Tuesday, November 10, 2009

November 10, 1975



The legend lives on from the Chippewa on down
Of the big lake they call Gitche Gumee
The lake, it is said, never gives up her dead
When the skies of November turn gloomy.

With a load of iron ore, 26,000 tons more
Than the Edmund Fitzgerald weighed empty
That good ship and crew was a bone to be chewed
When the gales of November came early

The ship was the pride of the American side
Coming back from some mill in Wisconsin
As the big freighters go it was bigger than most
With a crew and the captain well seasoned.

Concluding some terms with a couple steel firms
When they left fully loaded for Cleveland
And later that night when the ship's bell rang
Could it be the North Wind they'd been feeling?
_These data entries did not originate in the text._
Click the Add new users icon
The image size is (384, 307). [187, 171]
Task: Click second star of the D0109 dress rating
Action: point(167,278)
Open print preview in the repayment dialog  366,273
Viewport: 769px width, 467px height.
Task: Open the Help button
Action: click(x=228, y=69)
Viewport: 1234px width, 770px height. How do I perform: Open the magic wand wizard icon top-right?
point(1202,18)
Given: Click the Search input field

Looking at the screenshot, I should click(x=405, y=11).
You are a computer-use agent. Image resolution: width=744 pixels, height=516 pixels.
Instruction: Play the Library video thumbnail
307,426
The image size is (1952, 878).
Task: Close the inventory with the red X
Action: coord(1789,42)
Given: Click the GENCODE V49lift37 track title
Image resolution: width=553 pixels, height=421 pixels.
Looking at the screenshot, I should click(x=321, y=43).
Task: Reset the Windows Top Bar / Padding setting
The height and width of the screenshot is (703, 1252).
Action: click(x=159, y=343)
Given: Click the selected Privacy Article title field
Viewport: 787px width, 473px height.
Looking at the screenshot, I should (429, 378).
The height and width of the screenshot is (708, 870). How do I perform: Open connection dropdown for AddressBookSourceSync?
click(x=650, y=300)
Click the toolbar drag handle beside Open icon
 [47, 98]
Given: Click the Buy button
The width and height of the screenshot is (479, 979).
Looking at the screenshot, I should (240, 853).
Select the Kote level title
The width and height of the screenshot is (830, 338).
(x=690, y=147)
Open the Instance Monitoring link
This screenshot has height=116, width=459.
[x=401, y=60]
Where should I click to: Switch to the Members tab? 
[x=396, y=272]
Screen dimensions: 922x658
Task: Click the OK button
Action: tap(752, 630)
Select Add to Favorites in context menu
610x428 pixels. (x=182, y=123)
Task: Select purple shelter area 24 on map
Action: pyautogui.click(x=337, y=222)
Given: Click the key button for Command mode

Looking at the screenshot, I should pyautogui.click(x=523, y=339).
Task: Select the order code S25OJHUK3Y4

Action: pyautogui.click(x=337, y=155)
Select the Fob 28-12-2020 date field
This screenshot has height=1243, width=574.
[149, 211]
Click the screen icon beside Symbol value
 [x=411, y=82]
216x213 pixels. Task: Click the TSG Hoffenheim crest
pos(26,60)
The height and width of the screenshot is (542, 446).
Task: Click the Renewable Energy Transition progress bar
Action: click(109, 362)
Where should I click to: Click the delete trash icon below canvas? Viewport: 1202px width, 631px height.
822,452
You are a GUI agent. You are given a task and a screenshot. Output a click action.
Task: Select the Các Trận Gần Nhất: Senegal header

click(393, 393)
The wind in the wires made a tattletale sound
And a wave broke over the railing
And every man knew, as the captain did, too,
T'was the witch of November come stealing.

The dawn came late and the breakfast had to wait
When the gales of November came slashing
When afternoon came it was freezing rain
In the face of a hurricane west wind

When supper time came the old cook came on deck
Saying fellas it's too rough to feed ya
At 7 PM a main hatchway caved in
He said fellas it's been good to know ya.

The captain wired in he had water coming in
And the good ship and crew were in peril
And later that night when his lights went out of sight
Came the wreck of the Edmund Fitzgerald.

Does anyone know where the love of God goes
When the waves turn the minutes to hours?
The searchers all say they'd have made Whitefish Bay
If they'd put fifteen more miles behind her.

They might have split up or they might have capsized
They may have broke deep and took water
And all that remains is the faces and the names
Of the wives and the sons and the daughters.

Lake Huron rolls, Superior sings
In the rooms of her ice water mansion
Old Michigan steams like a young man's dreams,
The islands and bays are for sportsmen.

And farther below Lake Ontario
Takes in what Lake Erie can send her
And the iron boats go, as the mariners all know,
With the gales of November remembered.

In a musty old hall in Detroit they prayed
In the Maritime Sailors' Cathedral
The church bell chimed, 'til it rang 29 times
For each man on the Edmund Fitzgerald.

The legend lives on from the Chippewa on down
Of the big lake they call Gitche Gumee
Superior, it's said, never gives up her dead
When the gales of November come early.

- Gordon Lightfoot.


Although often overlooked in the story of the Edmund Fitzgerald, the crews of the freighters Arthur M. Anderson and William Clay Ford should be remembered, too. They were the closest ships when the Fitzgerald sank, and went back to look for survivors (there were none) in spite of the fact that the severe storm which had just sunk the Fitzgerald could have sent them to the same fate. The Anderson still sails the great lakes today, 57 years since she was launched and 34 years since the wreck of the Fitzgerald in the November, 1975 gale.

23 comments:

The Good Cook said...

My husband is from Michigan and knows all the lakes well.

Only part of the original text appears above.